* [TEXT PROVIDED]:
* Begin *

Entities 3.1 build: 9470 released: 2011-09-02
Converts HTML/XML/XHTML entities to char and back, also strips HTML/XML/XHTML tags.
Copyright: (c) 2012 Canadian Mind Products.
Java application.
Download from: http://mindprod.com/products1.html#ENTITIES
===> Free <===
Full source included.
You may even include the source code, modified or unmodified
in free/commercial open source/proprietary programs that you write and distribute.
May be used freely for any purpose but military.
For more details on this restriction, see
http://mindprod.com/contact/nonmil.html
If you include any Canadian Mind Products code in your own applications,
your app too must be labeled non-military use only.
All Java jars and source code are included.
----
Prerequisites:
This program runs under any OS,
(e.g. Win2K/XP/Vista/W7x86/W7-64/OSX/Linux/Solaris/AIX...) so long as you have
<><> Java version 1.5 <><> or later installed (32-bit or 64-bit Java).
See http://mindprod.com/jgloss/installingjava.html for details.

* End *

* [INSTRUCTION]:
Transcribe the passage of the Entities readme starting with "Download from: http://mindprod.com/products1.html#ENTITIES" and going on through "non-military use only.". The listing that comes next can be left aside.

* [SUPPLIED RECORDS]:
* Begin *

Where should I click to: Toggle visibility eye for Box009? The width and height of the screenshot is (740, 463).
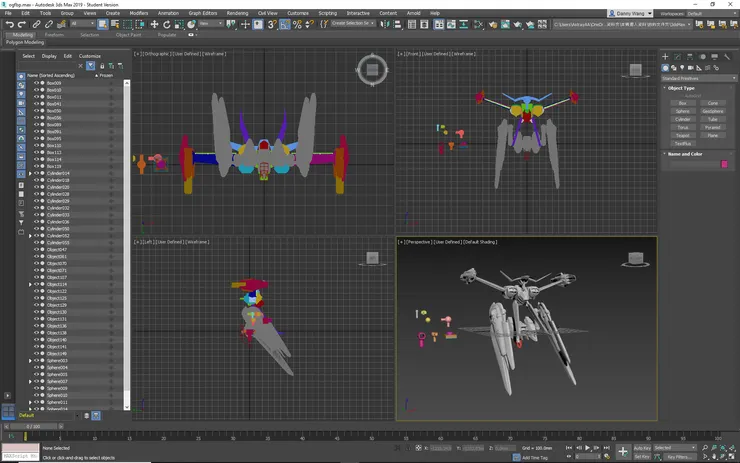[x=36, y=83]
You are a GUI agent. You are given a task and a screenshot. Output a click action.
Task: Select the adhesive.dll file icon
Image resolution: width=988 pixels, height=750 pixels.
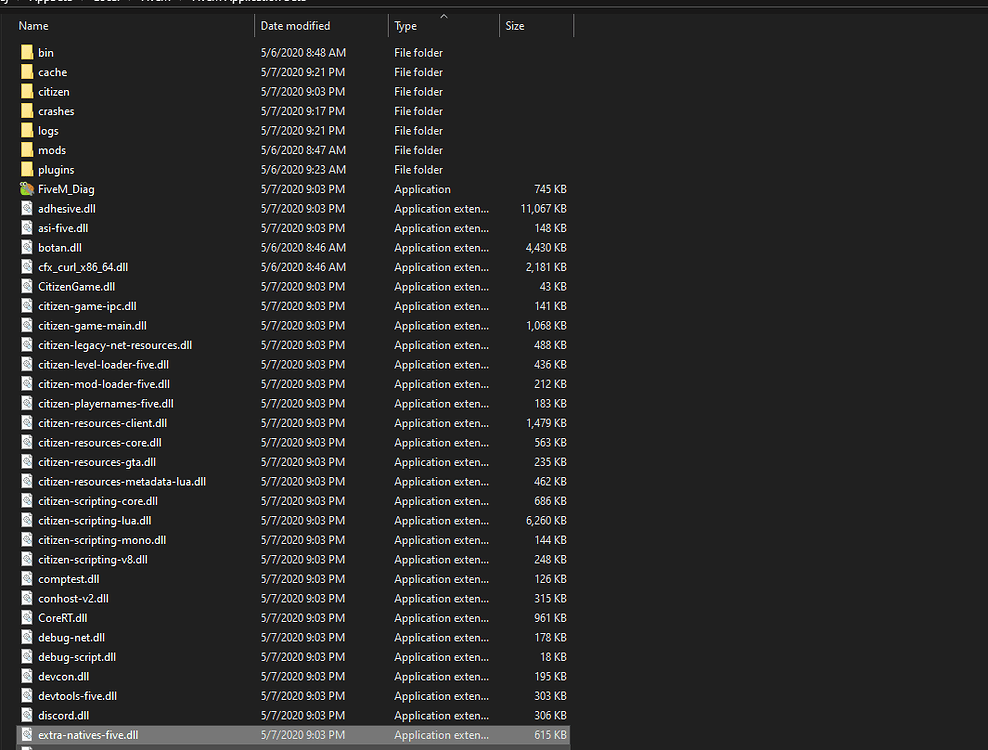coord(25,208)
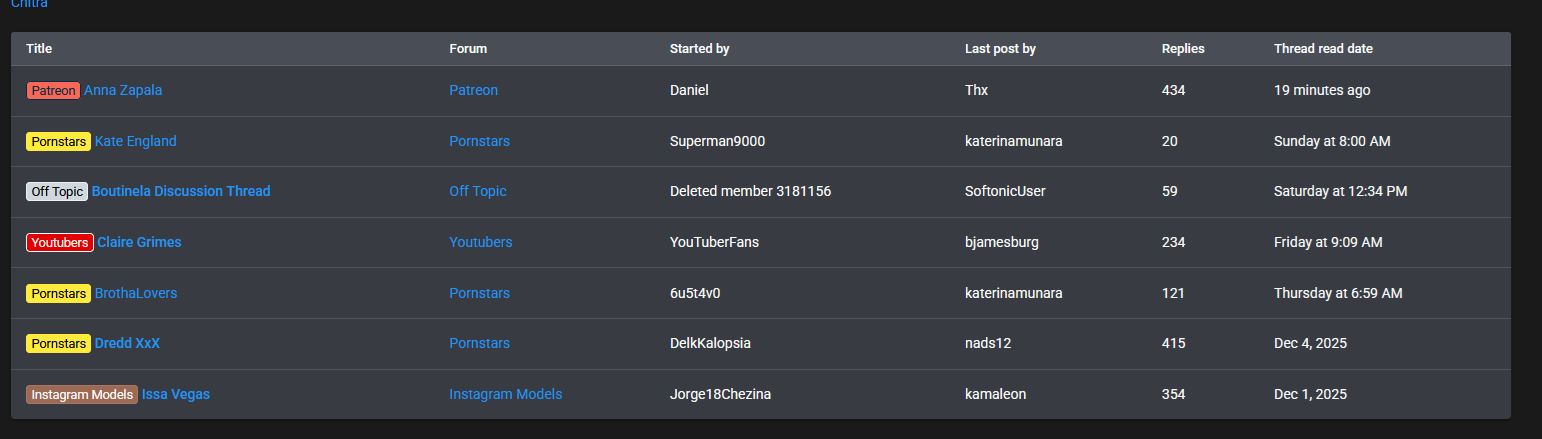The height and width of the screenshot is (439, 1542).
Task: Click the Thread read date column header
Action: (1323, 49)
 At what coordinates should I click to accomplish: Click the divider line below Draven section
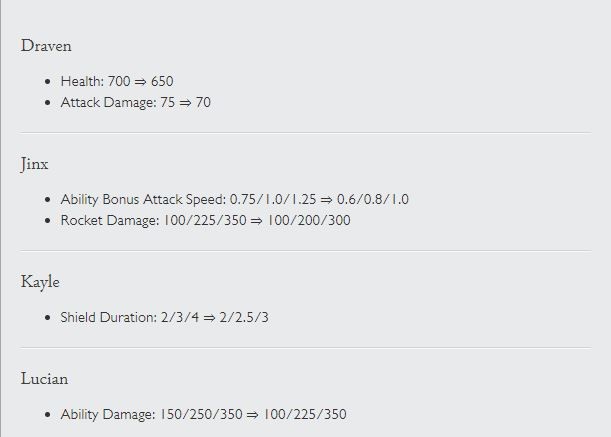pyautogui.click(x=306, y=133)
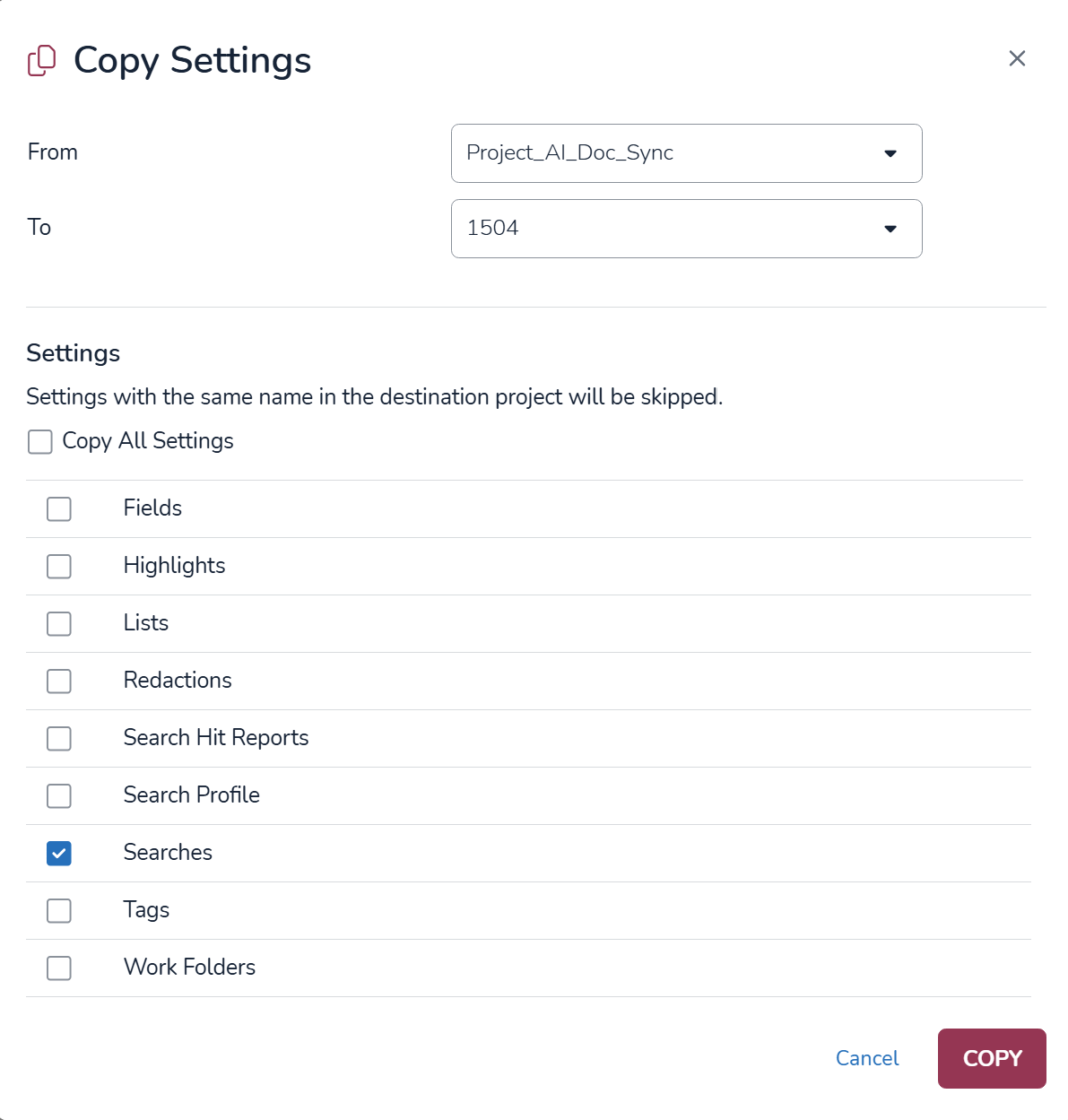Tick the Lists checkbox
Viewport: 1068px width, 1120px height.
59,623
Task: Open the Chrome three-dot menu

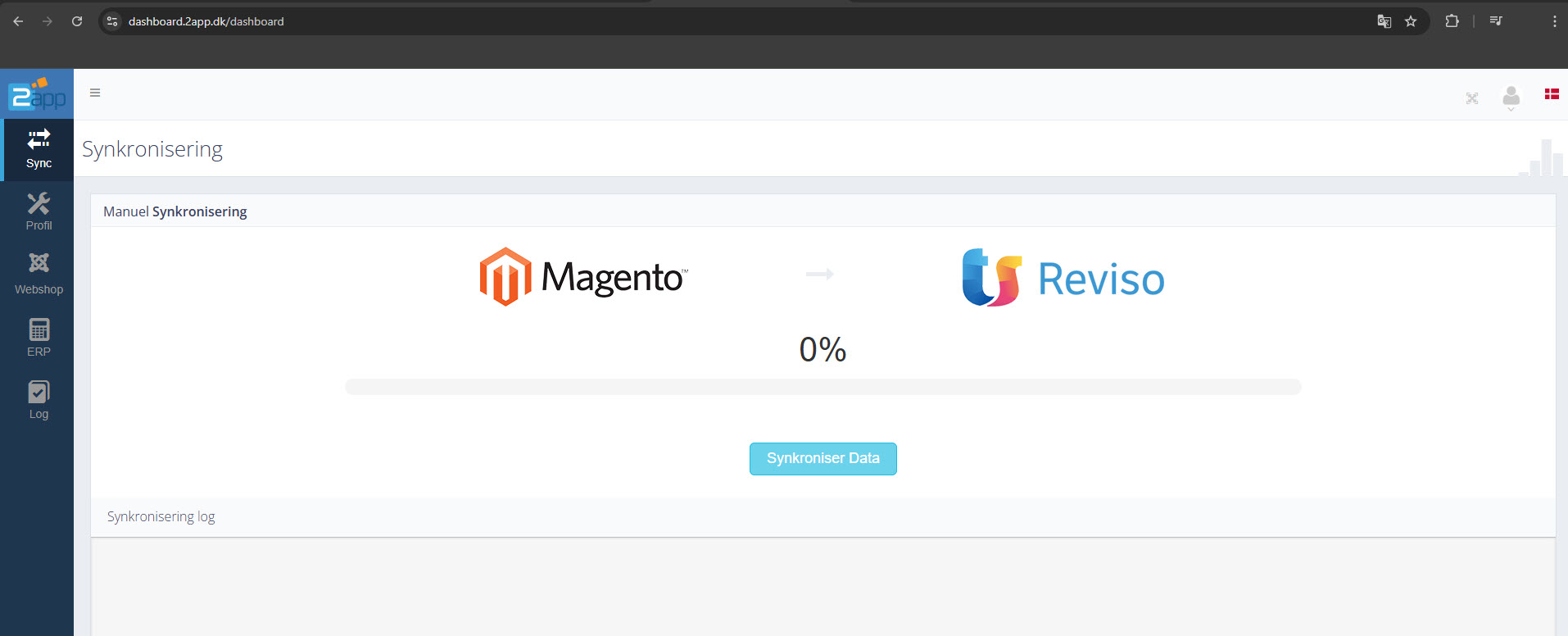Action: pyautogui.click(x=1554, y=21)
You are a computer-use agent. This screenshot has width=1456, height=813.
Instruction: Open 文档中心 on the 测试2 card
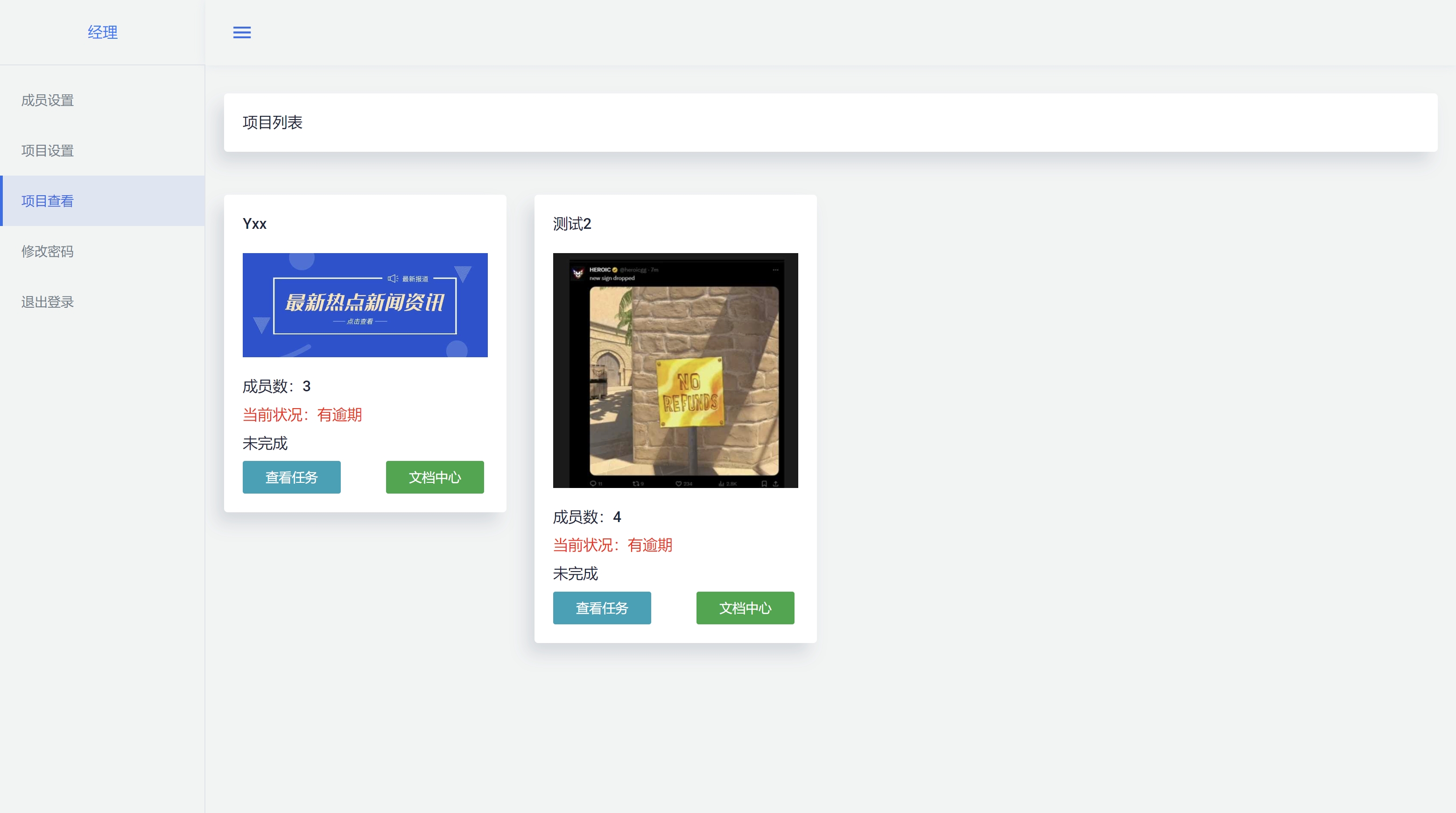745,608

* End *

* [ANSWER BELOW]:
Download from: http://mindprod.com/products1.html#ENTITIES
===> Free <===
Full source included.
You may even include the source code, modified or unmodified
in free/commercial open source/proprietary programs that you write and distribute.
May be used freely for any purpose but military.
For more details on this restriction, see
http://mindprod.com/contact/nonmil.html
If you include any Canadian Mind Products code in your own applications,
your app too must be labeled non-military use only.